Stored data:
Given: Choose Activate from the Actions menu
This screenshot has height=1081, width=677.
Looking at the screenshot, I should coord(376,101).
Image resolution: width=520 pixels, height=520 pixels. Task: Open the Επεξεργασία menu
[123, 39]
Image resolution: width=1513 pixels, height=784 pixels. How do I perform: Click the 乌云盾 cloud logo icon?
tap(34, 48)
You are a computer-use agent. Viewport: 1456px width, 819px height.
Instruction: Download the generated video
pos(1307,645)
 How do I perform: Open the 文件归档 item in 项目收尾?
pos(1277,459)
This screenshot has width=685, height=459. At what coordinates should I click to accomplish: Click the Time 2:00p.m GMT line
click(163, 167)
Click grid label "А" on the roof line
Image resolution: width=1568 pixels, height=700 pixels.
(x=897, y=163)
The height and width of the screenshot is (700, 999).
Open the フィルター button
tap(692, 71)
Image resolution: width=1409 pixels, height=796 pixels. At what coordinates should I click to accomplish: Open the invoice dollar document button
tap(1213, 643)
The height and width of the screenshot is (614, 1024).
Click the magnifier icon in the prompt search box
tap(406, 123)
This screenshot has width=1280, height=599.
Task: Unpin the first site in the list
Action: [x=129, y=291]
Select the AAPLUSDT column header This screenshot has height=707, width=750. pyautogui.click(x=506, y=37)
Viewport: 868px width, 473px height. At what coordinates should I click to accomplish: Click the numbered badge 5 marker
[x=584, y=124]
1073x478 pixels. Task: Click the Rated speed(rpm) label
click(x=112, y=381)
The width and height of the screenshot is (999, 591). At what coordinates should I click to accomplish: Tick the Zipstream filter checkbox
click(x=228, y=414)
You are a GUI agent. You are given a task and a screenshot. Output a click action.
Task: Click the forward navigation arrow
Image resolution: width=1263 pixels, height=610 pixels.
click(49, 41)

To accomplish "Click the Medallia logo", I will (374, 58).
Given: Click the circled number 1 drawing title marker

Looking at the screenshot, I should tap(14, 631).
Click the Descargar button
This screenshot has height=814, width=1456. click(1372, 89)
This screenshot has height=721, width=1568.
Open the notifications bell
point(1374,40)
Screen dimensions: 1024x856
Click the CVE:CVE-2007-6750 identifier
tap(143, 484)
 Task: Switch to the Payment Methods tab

Work required
Report each line of the records that holds the word "agent".

Completed exercise
You are a computer-use agent. Viewport: 1456px width, 819px height.
You are a GUI agent. You are given a task and a screenshot. Output a click action.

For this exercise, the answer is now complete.